= SHORT TASK =
Return the lines of the records from the line containing "Click the magnifier" through the line containing "Toggle the dark", inclusive, repeating them exactly.

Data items

══════════════════════════════

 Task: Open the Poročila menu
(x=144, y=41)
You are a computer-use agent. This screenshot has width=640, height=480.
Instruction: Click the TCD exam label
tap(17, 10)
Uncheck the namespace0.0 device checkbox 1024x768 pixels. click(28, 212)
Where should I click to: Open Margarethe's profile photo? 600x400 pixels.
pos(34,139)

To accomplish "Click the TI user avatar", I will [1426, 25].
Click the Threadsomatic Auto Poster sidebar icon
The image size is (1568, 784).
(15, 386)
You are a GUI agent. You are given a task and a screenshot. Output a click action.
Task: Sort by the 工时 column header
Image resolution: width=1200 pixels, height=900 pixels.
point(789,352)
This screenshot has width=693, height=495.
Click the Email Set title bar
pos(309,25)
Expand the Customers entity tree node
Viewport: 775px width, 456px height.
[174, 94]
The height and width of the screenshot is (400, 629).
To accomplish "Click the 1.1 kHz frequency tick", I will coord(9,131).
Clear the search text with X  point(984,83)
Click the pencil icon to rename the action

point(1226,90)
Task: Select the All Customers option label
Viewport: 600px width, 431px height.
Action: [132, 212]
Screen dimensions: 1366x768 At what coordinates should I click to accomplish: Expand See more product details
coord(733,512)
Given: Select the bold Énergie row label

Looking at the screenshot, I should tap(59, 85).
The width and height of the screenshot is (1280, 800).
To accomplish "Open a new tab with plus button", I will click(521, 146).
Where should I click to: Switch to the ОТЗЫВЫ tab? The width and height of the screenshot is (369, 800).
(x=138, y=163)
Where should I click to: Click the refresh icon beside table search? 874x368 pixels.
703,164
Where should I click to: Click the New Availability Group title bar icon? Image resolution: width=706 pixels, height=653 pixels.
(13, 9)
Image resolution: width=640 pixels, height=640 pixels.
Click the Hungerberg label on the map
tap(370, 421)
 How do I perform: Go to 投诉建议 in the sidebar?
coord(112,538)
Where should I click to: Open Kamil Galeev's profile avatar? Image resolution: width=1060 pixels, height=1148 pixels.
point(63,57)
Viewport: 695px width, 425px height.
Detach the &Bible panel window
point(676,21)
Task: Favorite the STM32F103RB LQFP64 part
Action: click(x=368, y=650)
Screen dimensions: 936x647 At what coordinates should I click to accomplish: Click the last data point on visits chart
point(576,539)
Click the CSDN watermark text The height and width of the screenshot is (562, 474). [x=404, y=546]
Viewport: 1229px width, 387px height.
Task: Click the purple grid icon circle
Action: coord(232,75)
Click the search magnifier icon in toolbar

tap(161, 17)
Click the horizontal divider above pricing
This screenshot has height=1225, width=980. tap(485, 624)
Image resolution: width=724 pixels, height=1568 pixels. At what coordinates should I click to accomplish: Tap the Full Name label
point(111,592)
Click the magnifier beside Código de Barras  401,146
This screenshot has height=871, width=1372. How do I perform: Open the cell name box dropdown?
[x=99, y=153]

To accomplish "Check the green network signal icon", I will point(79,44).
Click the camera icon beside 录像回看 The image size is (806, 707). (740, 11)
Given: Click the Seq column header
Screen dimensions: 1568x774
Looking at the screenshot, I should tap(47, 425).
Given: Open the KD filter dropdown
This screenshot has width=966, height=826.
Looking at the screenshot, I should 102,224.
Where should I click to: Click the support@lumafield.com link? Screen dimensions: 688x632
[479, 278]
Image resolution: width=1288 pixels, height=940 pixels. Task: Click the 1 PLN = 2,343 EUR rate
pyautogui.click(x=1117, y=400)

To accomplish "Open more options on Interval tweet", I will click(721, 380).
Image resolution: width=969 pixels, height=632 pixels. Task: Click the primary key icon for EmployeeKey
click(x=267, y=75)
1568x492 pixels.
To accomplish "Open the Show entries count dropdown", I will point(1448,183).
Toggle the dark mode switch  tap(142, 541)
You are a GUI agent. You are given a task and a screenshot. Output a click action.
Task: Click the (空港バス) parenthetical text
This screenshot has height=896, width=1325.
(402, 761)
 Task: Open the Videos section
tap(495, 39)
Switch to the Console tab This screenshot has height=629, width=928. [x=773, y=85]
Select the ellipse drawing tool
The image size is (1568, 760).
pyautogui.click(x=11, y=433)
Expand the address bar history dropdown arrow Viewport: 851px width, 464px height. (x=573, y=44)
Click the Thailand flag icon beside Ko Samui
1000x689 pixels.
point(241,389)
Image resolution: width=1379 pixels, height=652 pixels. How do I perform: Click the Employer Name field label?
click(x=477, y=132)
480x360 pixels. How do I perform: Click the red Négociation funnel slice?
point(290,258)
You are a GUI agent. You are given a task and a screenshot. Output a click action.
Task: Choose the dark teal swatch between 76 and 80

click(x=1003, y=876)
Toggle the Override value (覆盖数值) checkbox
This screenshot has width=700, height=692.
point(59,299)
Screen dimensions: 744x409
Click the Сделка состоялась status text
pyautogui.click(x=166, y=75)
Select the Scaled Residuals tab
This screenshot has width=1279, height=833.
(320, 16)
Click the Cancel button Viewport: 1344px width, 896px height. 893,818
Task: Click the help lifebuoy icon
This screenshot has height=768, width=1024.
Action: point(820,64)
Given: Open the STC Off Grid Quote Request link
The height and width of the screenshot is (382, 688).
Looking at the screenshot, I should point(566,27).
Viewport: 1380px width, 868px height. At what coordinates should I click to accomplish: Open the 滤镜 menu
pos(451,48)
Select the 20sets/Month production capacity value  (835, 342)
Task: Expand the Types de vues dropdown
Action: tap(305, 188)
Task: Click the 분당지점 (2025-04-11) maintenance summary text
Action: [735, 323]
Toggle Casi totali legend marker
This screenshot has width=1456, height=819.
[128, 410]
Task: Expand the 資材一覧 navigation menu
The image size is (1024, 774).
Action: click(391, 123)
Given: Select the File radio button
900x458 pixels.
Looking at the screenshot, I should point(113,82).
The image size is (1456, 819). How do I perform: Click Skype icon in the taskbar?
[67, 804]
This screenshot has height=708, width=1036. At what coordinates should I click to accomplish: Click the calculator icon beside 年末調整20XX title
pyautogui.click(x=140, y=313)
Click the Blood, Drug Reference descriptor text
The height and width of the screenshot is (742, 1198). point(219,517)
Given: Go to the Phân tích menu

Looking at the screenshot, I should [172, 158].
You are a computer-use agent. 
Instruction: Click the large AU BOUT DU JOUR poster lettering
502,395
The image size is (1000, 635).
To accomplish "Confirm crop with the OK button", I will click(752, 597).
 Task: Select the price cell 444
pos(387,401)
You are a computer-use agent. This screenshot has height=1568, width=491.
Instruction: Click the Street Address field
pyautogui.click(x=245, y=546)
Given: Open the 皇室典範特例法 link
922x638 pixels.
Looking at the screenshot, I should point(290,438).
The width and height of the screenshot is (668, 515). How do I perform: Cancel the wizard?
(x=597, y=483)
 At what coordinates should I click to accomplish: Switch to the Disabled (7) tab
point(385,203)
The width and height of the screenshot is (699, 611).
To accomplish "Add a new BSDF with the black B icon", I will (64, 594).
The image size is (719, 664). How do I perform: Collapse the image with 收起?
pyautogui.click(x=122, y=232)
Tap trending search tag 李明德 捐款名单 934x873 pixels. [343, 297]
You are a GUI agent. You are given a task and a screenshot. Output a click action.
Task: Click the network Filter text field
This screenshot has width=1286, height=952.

══════════════════════════════

= SOLUTION =
Click the magnifier beside Código de Barras  401,146
This screenshot has height=871, width=1372. How do I perform: Open the cell name box dropdown?
[x=99, y=153]

To accomplish "Check the green network signal icon", I will point(79,44).
Click the camera icon beside 录像回看 The image size is (806, 707). (740, 11)
Given: Click the Seq column header
Screen dimensions: 1568x774
Looking at the screenshot, I should tap(47, 425).
Given: Open the KD filter dropdown
This screenshot has width=966, height=826.
Looking at the screenshot, I should 102,224.
Where should I click to: Click the support@lumafield.com link? Screen dimensions: 688x632
[479, 278]
Image resolution: width=1288 pixels, height=940 pixels. Task: Click the 1 PLN = 2,343 EUR rate
pyautogui.click(x=1117, y=400)

To accomplish "Open more options on Interval tweet", I will click(721, 380).
Image resolution: width=969 pixels, height=632 pixels. Task: Click the primary key icon for EmployeeKey
click(x=267, y=75)
1568x492 pixels.
To accomplish "Open the Show entries count dropdown", I will point(1448,183).
Toggle the dark mode switch  tap(142, 541)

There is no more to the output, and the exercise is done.